WORK TO BE COMPLETED
Copy every line of the data that contains the string "agent".

[[ TASK INPUTS open ]]

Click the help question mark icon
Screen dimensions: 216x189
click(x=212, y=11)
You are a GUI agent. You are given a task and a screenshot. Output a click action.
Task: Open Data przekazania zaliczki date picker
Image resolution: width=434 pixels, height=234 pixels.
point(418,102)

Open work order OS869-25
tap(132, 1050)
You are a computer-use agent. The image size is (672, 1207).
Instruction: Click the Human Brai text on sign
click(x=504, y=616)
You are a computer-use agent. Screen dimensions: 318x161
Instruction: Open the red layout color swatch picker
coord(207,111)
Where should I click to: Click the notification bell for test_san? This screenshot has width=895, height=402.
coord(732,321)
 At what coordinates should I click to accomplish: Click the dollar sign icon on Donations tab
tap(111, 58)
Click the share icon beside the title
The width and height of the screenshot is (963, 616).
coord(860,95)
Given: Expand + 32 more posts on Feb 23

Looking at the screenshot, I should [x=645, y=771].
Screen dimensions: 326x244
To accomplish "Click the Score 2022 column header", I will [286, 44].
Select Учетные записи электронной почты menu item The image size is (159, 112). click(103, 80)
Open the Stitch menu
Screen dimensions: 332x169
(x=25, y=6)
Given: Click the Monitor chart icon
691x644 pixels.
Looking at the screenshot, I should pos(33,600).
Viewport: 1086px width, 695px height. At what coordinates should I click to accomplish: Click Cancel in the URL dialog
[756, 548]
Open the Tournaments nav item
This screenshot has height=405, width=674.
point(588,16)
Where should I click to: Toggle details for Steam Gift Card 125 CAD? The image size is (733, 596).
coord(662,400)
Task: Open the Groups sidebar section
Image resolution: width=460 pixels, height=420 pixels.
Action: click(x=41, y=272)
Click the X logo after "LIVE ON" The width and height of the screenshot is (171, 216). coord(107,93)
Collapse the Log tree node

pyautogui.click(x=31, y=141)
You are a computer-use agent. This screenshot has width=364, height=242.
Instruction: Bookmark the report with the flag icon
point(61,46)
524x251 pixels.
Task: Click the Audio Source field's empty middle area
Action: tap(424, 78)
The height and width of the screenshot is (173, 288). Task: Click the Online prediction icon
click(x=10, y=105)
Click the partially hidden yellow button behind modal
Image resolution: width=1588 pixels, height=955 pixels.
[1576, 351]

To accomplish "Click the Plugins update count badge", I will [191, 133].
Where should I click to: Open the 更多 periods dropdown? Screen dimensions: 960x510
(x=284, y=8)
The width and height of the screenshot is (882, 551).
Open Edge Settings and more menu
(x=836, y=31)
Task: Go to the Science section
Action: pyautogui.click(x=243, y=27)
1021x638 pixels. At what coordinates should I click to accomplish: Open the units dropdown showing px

[[ TASK INPUTS closed ]]

OUTPUT OF THE TASK
You are a GUI agent. You are given a task and a screenshot. Output a click action.
You are a computer-use agent. The image size is (672, 1207).
You are a computer-use agent. Screen dimensions: 318x161
You are a computer-use agent. This screenshot has width=364, height=242.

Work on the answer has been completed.